[Aim]
Recast the entries as a JSON list of strings, one string per line, starting at the beginning of the entries and continuing through the line containing "coord(205,65)". Omit blank lines.

[Information provided]
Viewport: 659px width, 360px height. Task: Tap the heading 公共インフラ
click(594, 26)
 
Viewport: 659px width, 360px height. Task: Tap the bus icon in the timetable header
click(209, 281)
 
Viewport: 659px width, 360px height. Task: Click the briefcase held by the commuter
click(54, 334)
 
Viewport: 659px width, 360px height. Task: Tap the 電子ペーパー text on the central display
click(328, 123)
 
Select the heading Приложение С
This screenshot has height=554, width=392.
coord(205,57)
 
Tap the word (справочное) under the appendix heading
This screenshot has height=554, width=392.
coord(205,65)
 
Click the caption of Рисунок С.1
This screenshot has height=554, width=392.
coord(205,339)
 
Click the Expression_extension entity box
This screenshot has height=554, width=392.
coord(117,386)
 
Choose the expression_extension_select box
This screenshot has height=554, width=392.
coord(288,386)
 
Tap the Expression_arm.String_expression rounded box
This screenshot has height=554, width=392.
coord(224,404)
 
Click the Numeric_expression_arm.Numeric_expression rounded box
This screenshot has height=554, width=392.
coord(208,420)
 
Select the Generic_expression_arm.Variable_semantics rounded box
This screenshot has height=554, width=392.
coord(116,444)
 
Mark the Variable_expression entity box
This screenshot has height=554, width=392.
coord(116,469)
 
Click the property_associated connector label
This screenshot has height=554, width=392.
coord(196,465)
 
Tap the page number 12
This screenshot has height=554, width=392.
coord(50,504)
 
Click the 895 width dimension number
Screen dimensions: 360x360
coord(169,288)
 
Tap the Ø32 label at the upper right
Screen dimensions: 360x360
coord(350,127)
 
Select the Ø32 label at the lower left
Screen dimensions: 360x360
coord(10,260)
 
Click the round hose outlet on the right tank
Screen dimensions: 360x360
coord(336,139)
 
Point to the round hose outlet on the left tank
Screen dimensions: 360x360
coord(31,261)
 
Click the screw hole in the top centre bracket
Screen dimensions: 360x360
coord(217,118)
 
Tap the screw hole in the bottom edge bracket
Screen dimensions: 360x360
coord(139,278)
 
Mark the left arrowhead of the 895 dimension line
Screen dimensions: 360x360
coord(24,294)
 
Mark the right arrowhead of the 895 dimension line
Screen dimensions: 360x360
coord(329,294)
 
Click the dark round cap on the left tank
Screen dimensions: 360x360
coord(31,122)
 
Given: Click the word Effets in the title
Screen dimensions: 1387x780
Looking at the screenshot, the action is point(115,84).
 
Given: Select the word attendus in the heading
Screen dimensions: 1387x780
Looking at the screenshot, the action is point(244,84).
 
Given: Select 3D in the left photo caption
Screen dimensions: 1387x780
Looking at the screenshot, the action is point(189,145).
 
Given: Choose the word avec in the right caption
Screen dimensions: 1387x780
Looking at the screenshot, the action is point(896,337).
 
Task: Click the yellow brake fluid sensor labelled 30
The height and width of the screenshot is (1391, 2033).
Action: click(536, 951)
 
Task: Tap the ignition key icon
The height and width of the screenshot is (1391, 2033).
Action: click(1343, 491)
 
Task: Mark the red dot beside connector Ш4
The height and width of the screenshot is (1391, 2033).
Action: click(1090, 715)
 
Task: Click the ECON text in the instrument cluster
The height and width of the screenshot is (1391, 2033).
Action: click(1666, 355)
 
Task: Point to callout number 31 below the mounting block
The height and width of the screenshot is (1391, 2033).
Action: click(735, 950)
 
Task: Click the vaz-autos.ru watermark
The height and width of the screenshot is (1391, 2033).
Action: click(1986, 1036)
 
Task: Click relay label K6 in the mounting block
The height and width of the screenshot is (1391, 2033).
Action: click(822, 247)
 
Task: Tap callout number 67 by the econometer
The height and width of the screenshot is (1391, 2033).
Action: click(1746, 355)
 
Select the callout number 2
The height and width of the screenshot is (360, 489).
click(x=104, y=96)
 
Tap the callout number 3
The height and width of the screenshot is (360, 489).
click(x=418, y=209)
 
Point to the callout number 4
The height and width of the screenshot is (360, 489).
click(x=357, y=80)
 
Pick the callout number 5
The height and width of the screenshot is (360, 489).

[Answer to this task]
[
  "Viewport: 659px width, 360px height. Task: Tap the heading 公共インフラ",
  "click(594, 26)",
  "Viewport: 659px width, 360px height. Task: Tap the bus icon in the timetable header",
  "click(209, 281)",
  "Viewport: 659px width, 360px height. Task: Click the briefcase held by the commuter",
  "click(54, 334)",
  "Viewport: 659px width, 360px height. Task: Tap the 電子ペーパー text on the central display",
  "click(328, 123)",
  "Select the heading Приложение С",
  "This screenshot has height=554, width=392.",
  "coord(205,57)",
  "Tap the word (справочное) under the appendix heading",
  "This screenshot has height=554, width=392.",
  "coord(205,65)"
]